_Records_.
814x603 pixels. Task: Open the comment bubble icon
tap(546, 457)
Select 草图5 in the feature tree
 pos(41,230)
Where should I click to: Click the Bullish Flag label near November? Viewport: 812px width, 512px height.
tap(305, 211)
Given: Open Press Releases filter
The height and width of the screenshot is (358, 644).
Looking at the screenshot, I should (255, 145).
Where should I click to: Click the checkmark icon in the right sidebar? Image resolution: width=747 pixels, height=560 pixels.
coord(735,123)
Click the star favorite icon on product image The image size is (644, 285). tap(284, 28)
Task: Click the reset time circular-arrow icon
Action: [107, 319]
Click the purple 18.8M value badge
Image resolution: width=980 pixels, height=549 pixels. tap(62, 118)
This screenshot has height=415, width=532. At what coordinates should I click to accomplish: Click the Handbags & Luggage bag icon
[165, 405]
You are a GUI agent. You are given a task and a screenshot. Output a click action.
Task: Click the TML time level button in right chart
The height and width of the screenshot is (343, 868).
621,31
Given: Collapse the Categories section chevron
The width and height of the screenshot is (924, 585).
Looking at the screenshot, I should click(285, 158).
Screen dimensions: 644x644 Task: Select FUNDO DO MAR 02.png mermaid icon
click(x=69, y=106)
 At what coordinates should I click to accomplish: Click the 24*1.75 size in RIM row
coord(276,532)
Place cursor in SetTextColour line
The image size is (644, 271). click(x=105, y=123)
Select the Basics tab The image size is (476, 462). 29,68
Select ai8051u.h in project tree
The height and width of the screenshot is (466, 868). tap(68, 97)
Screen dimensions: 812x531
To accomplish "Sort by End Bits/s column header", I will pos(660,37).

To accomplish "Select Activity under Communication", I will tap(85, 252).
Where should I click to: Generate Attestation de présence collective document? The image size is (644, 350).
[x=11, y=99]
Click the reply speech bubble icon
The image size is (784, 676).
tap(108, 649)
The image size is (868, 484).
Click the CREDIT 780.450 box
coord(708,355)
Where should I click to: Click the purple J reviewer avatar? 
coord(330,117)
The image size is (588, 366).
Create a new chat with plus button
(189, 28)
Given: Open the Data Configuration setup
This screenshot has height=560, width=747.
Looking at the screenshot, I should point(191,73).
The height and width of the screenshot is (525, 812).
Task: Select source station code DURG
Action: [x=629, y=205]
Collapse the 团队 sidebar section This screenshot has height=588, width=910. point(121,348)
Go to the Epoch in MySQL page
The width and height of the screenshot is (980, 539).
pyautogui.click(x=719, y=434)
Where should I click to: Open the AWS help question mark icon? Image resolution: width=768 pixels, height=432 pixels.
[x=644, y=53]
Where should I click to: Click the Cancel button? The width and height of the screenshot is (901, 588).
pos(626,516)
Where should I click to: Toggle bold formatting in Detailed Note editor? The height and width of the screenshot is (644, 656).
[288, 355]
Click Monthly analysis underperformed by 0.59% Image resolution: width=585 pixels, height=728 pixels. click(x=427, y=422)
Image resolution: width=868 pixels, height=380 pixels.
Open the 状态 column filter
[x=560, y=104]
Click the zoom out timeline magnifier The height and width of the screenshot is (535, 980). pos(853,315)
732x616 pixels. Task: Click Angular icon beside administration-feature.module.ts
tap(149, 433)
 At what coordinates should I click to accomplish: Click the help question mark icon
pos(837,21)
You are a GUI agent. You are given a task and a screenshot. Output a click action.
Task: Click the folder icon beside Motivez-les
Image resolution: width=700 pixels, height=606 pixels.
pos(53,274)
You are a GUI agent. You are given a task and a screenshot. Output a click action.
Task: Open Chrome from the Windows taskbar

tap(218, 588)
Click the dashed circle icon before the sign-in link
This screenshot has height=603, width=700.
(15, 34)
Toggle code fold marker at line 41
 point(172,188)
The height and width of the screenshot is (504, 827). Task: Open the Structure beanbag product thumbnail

_Required task_. Pick out each line in the material above that contains the word "Where", and write those lines out in full.

_Answer below_.
Where should I click to: Click the Bullish Flag label near November? Viewport: 812px width, 512px height.
Where should I click to: Click the checkmark icon in the right sidebar? Image resolution: width=747 pixels, height=560 pixels.
Where should I click to: Generate Attestation de présence collective document? The image size is (644, 350).
Where should I click to: Click the purple J reviewer avatar? 
Where should I click to: Open the AWS help question mark icon? Image resolution: width=768 pixels, height=432 pixels.
Where should I click to: Click the Cancel button? The width and height of the screenshot is (901, 588).
Where should I click to: Toggle bold formatting in Detailed Note editor? The height and width of the screenshot is (644, 656).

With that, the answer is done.